++++ Brano ++++

Interessante notare che gani o gainera, che si contrae in gaira, in basco è cima, gaithen è superiore, significati che ben si attagliano a quello di capitano. Guan herri in basco, secondo Charpentier, indicherebbe il paese dei guanche e guanci ricorderebbe da vicino il gizon basco, con il significato di uomo.

Riguardo ai Faycáns, Louis Charpentier, scrive: “forse non dei capi nel senso letterale del termine, ma delle specie di consiglieri superiori provvisti di tutte le competenze e i privilegi che furono quelli dei druidi gallici…. D’altronde, un certo numero di leggende e di tradizioni concordano sul fatto che fosse proprio così e che i druidi gallici fossero in origine dei saggi dell’antico ceppo Cro-Magnon”.[10]

Qualsiasi uomo poteva arrivare ad essere nobile. L’aspirante doveva avere meriti personali e non doveva aver tenuto comportamenti scorretti; gli venivano poste domande e se non venivano evidenziati comportamenti scorretti o disonesti veniva dichiarato nobile, ma se si era comportato male gli tagliavano i capelli e lo convertivano per sempre in villano, dandogli il soprannome di tosato.

L’organizzazione sociale era basata sulla parentela e l’unità elementare della società era la famiglia estesa, ovvero la tribù. A Lanzarote era praticata la poliandria (tre mariti), mentre a Fuerteventura era praticato il matrimonio poligamico. A Lanzarote vigeva un sistema di filiazione matrilineare e l’avunculato (il parente più autorevole e di riferimento è il fratello della madre). [11]

Louis Charpentier scrive che i Guanches “adoravano un essere onnipotente ed eterno” e parla di un “culto sulle montagne, celebrato da delle specie di druidesse, le magnades, che si vestivano con pelli bianche e sarebbero state modelli di virtù. Sull’isola di Palma innalzarono a quest’essere supremo delle piramidi di pietra e celebravano un culto accompagnato a danze”. [12]

“Secondo Abreu Galindo y Espinosa – ci riferisce José Luis Conceptión – gli aborigeni credevano in un essere supremo che invocavano con il suo nome: «Aborac», «Acoran» e altri. Alcuni cronisti hanno anche detto che credevano in demoni, come guayota, che viveva nel vulcano di Teide (echeide o inferno); … Tutte le tribù avevano loro sacerdoti e templi o luoghi di preghiera. In Gran Canaria c’erano una specie di monache (harimaguadas) il cui unico ufficio era la preghiera e l’insegnamento. I loro conventi si chiamavano tamogantes e il tempio almogaren. …. A Tenerife separavano gli agnelli dalle pecore per, congiuntamente con i loro belati e le orazioni, implorare Dio perché piovesse. Inoltre c’erano altri riti similari nel resto delle isole e facevano offerte di cibo a Dio”. [13] J.Abreu Galindo colloca il dio supremo dei Guanches nel cielo e scrive. “adoraban a un Dios, levantando las manas al cielo”. [14] José Juan Jménez González, in riferimento a Gran Canaria, parla di un dio chiamato Alcorán, solo, eterno, onnipotente signore del cielo e della terra, creatore e costruttore di tutto.

++++ Dati forniti ++++

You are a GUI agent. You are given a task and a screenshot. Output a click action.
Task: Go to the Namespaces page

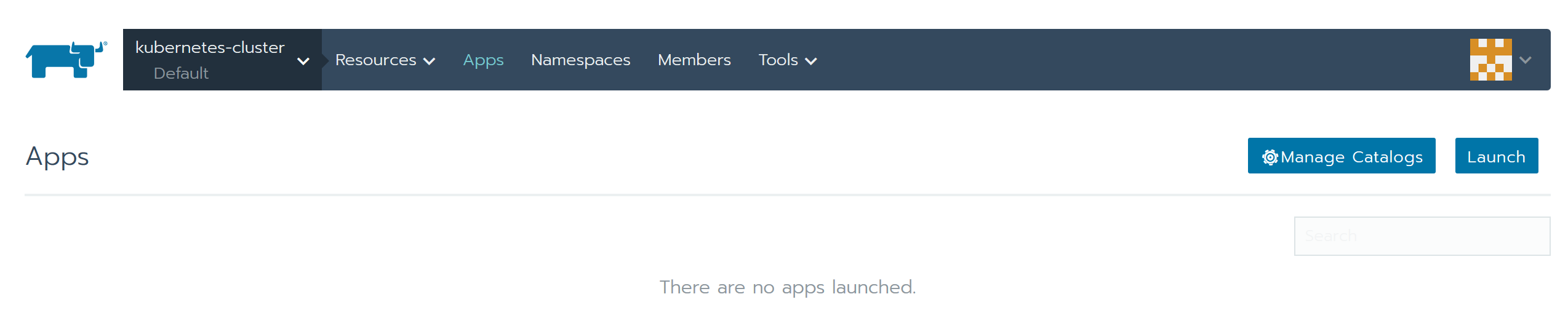click(580, 60)
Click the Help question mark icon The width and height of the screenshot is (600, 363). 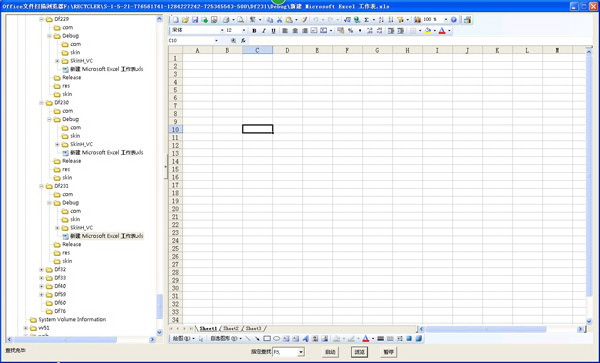(454, 20)
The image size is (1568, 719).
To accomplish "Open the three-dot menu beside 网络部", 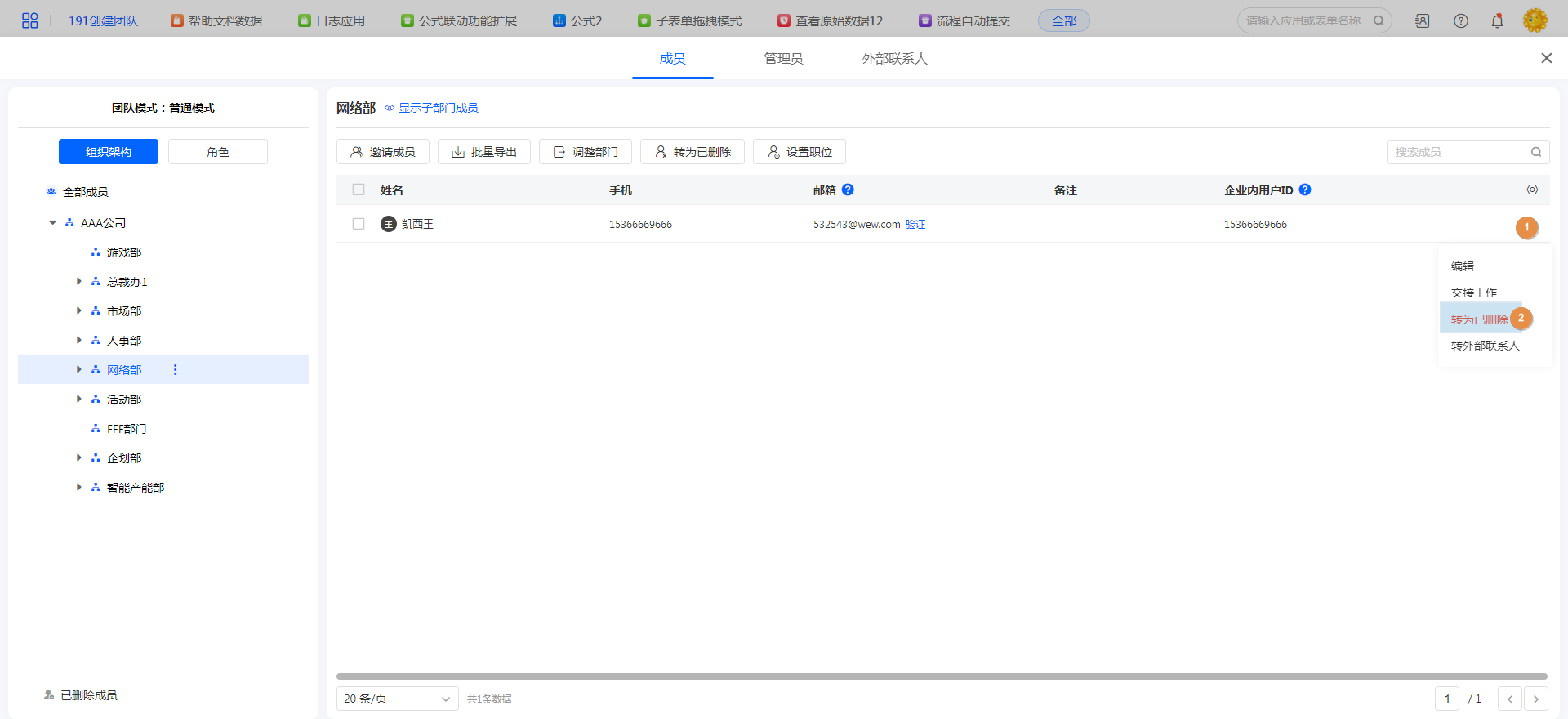I will tap(175, 370).
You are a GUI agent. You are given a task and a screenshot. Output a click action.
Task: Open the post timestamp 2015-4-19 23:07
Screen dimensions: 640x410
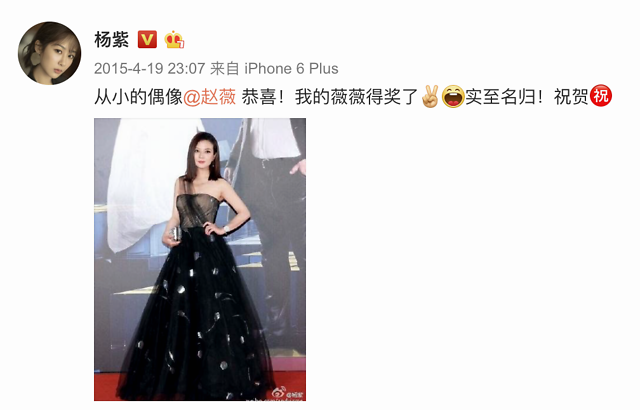tap(149, 69)
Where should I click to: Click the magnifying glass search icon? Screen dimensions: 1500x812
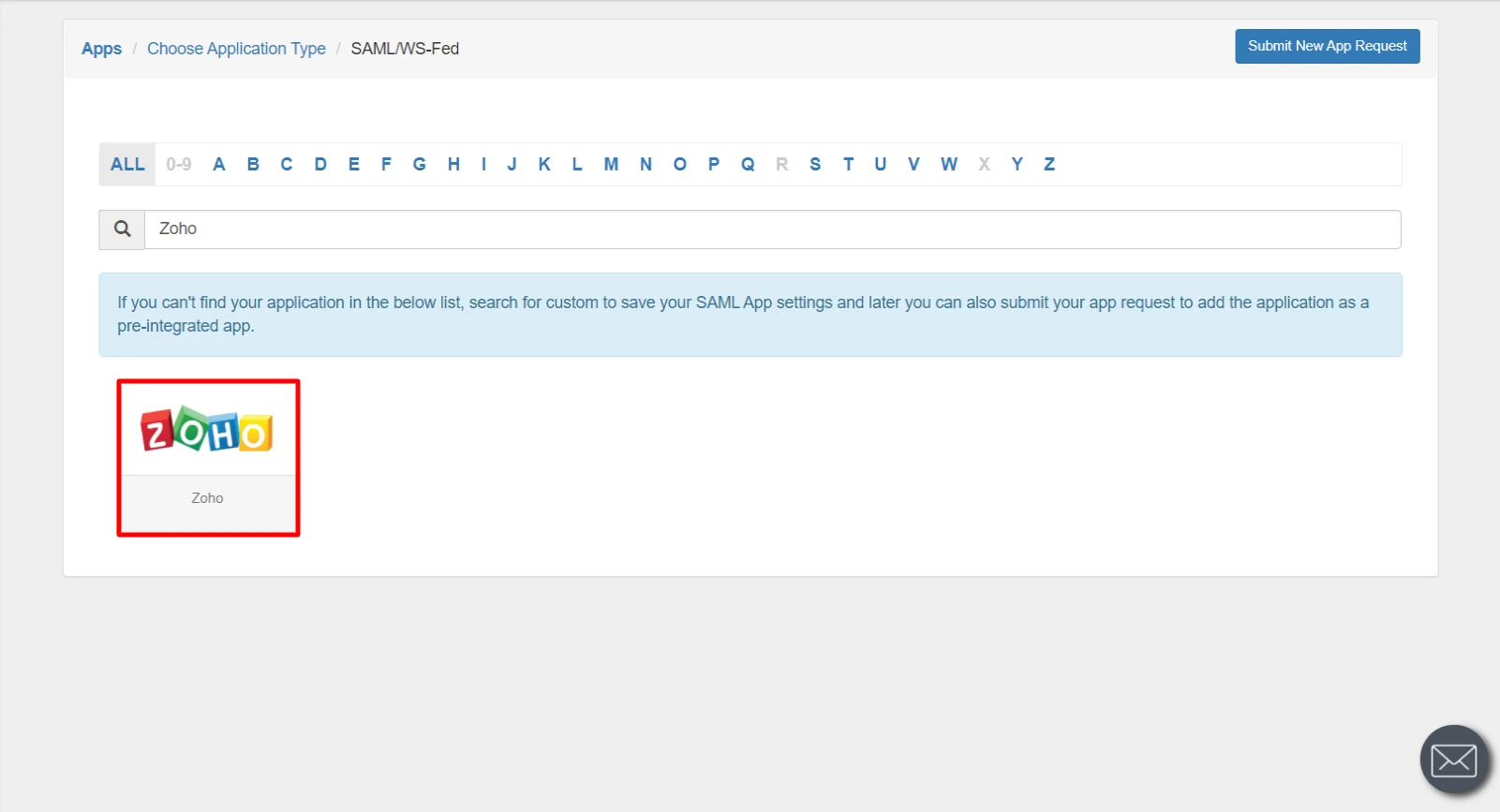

++++

■ **Esercizi**
1. Rispondi a queste domande sul brano sui Guanches:
(a) Che cosa si tagliava a chi aspirava a essere nobile ma si era comportato male?
(b) Su quale isola si praticava la poliandria?
(c) Secondo alcuni cronisti, dove viveva il demone guayota?
2. Scrivi il seguito del brano sui Guanches a partire dal punto in cui si interrompe.
I record non hanno nulla a che vedere con il brano sui Guanches.

■ **Soluzioni**
1.
(a) Gli si tagliavano i capelli.
(b) A Lanzarote.
(c) Nel vulcano di Teide.

2.
Gli studiosi scrivono di un culto astrale e di un culto solare, di un culto degli antenati, per i quali esistevano luoghi cultuali specifici chiamati efequenes: piazze circondate da una sorta di muro a spirale. Al centro della piazza si adorava un idolo di forma umana, del quale non sono note le caratteristiche. I Guanches contavano l’anno per dodici mesi, i mesi con la luna, i giorni con il sole, la settimana con 7 soli. L’anno, Achano, cominciava con l’equinozio di primavera e, con il sole in Cancro, il 21 di giugno, si teneva una grande festa di nove giorni.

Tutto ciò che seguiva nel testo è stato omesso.